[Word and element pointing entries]
************

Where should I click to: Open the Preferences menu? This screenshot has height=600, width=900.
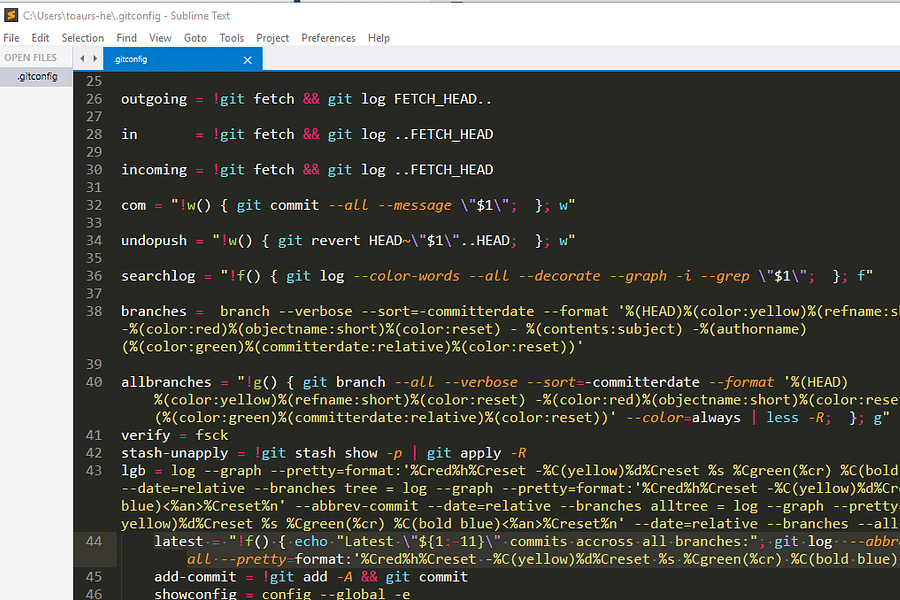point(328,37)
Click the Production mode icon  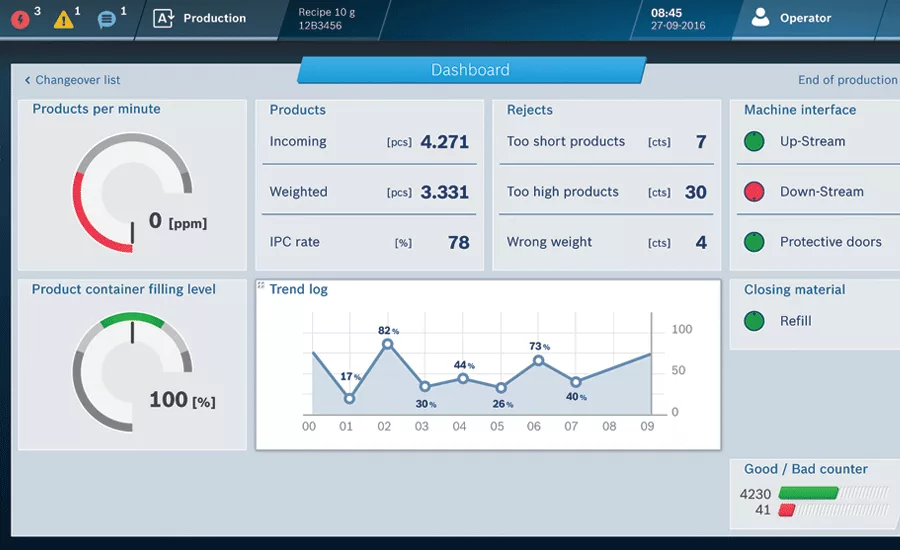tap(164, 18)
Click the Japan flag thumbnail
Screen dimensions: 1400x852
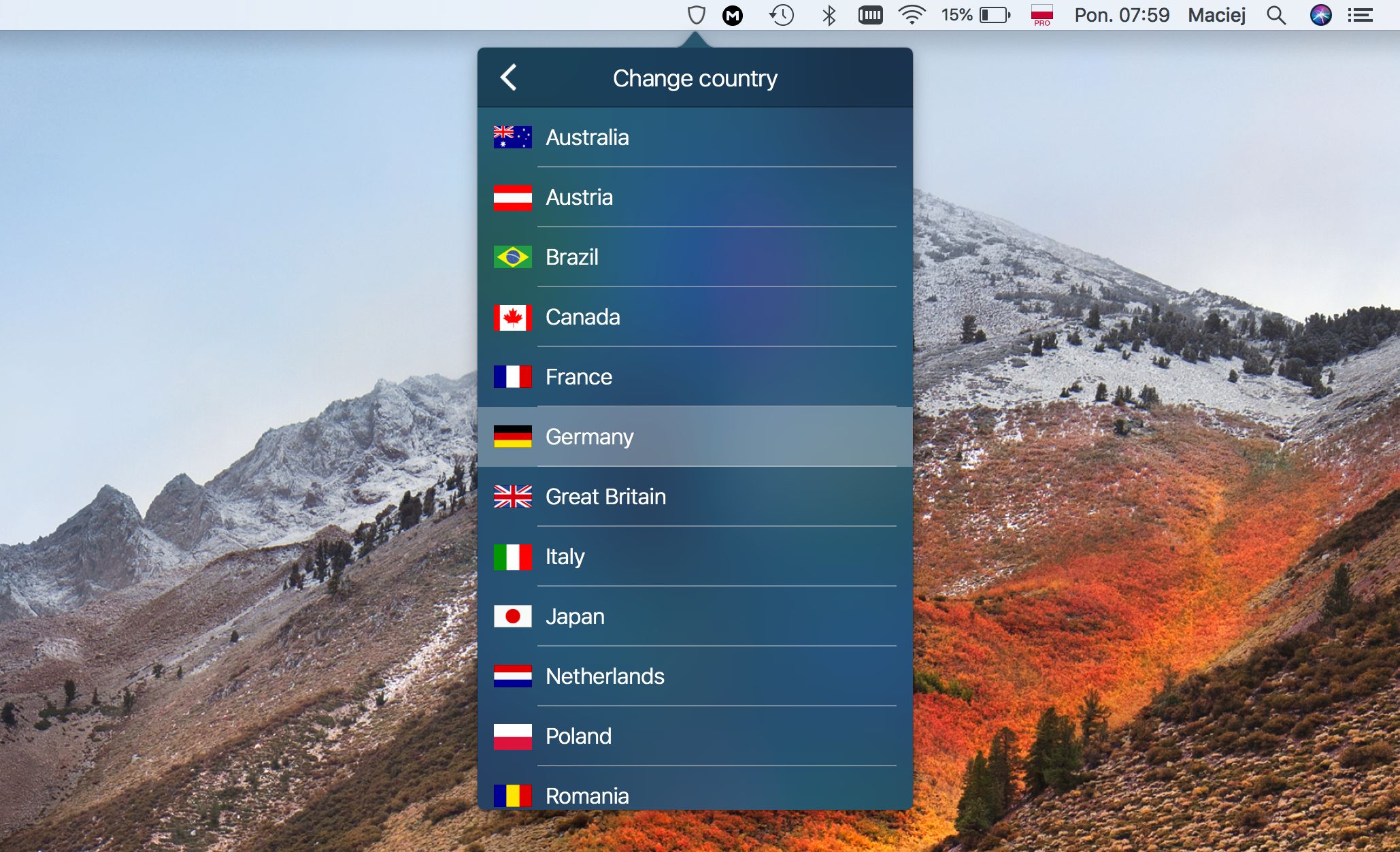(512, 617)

************

• REQUIRED WORK
Reproduce verbatim the lines of the records from the line containing "Click the Japan flag thumbnail" through the end of the records, both included, and leave the pictures out of your answer.

• EXERCISE RESULT
Click the Japan flag thumbnail
Screen dimensions: 1400x852
(512, 617)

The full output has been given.